_提供テキスト_.
╭──

この年の4月突然、出向中の富士通ドキュメントサービス階専務から本社への転勤命令。本社技師長のNさんが私を欲しいと言ってきたので、即受諾されたそうだ。富士通ドキュメントサービス(FDL)でやれることよりも大きい仕事を本社に行ってやれとのことだった。当時は、私が起案し富士通研究所:言語研究部のC部長などに協力をお願いし、システム構築などを進めたパソコン通信ネットワークベースの"機械翻訳ネットワークサービス"が軌道に乗り、国内のみならず海外からもアクセスがあった。

川崎駅近くの富国生命ビル5階事務所の片隅にSUNワークステーションを数台設置し、これが世界初のネットワーク機械翻訳サービスのシステムサイトか?と思われるような環境でニフティーとアスキーネットに24時間サービスをしていた。この機械翻訳サービスは、初年度黒字の全く人手のかからない、絵に描いたような儲かるサービスとなっていたが、残念ながらFDLに残していくことになった。売上げを3年以内に10倍にし関連ビジネスを含めて世界に打って出るなどとプランを練っていたこともあり実に心残りだった。新天地は南町田で、パーソナルビジネス本部コンシューマ商品事業部長付という部長級の待遇となった。(ネットワーク機械翻訳サービスについては別途詳述する。)

通常の会社だと〜課長や〜部長と呼ぶが、富士通では〜さんだ。入社したときから、社長でも〜さんと呼ばれていたから社外の人から面白がられたことがある。だから部長級になっても意識的にはなんら変わることがなかった。富士通は私が入社時には大企業になっていたがオープンな雰囲気で、誰から聞いたか忘れたが、当時IBMとの著作権紛争で総指揮を執っていたT.Y社長が成田でトランクをガタガタ引きながら右往左往しており、声をかけたところ待ち合わせした誰かを捜していたとのこと。社長でも取り巻きに成田まで見送らせるということは無かった。少々脈絡は変わるが、私が入社時(*)衛星通信研究部に配属されたが、O部長は普通の通勤用カバンよりも少々大きい程度のカバンでアメリカに出張していて驚いた。当時アメリカへはビザが必要で、羽田からアラスカのアンカレッジ経由で入国した。まだまだ海外旅行は夢の世界だったころの話だ。
 *:1973年

配属されたコンシューマ商品事業部は田園都市線南町田駅から徒歩10分くらいのところにあり、当時富士通のコンシューマ向け商品の代表だったOASYS(ワープロ)とTOWNS(パソコン)の二本の柱で売上げを立てていた。おのおの1千億レベルの売上げ額で合計2千億を越えていた。事業部長はOさんで、私は事業部長のまん前に座らされた。顔を上げると事業部長と目があうので、毎日気まずい思いをしていた。肝心の事業部長からは仕事に関し何の指示もない。とにかく何もしないで座っている日々が続くのである。うすうす感じてはいたが、後に述べる特別プロジェクトのスタートを待っており、Oさんとしては私がもし事業部の仕事を始めてもある日突然中断することになるのがお嫌だったのだろう。

╰──

_収集資料_.
╭──

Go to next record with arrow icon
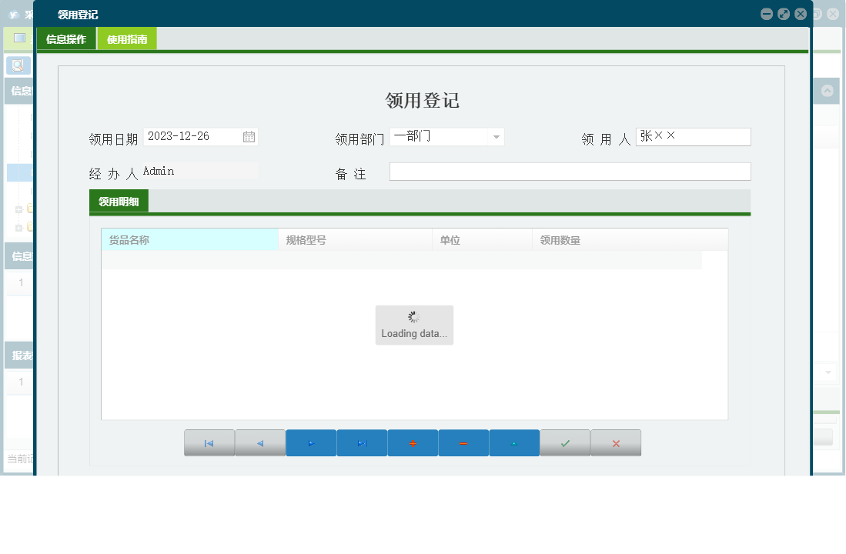Screen dimensions: 846x554 coord(311,442)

╰──

_課題内容_.
- 1) 提供テキストのうち、「この年の4月突然、出向中の富」を含む語句で始まり「海外からもアクセスがあった。」で終わる部分を、一字一句そのまま書き写してもらえますか？
- 2) 提供テキストをもとに、次の問いに答えてください。
(a) SUNワークステーションを数台設置した事務所は、どのビルの何階にありましたか？
(b) 筆者が入社したのは何年ですか？
(c) コンシューマ商品事業部の売上げの二本の柱となっていた商品は何ですか？

_演習結果_.
- 1)
この年の4月突然、出向中の富士通ドキュメントサービス階専務から本社への転勤命令。本社技師長のNさんが私を欲しいと言ってきたので、即受諾されたそうだ。富士通ドキュメントサービス(FDL)でやれることよりも大きい仕事を本社に行ってやれとのことだった。当時は、私が起案し富士通研究所:言語研究部のC部長などに協力をお願いし、システム構築などを進めたパソコン通信ネットワークベースの"機械翻訳ネットワークサービス"が軌道に乗り、国内のみならず海外からもアクセスがあった。

- 2)
(a) 川崎駅近くの富国生命ビル5階
(b) 1973年
(c) OASYS（ワープロ）とTOWNS（パソコン）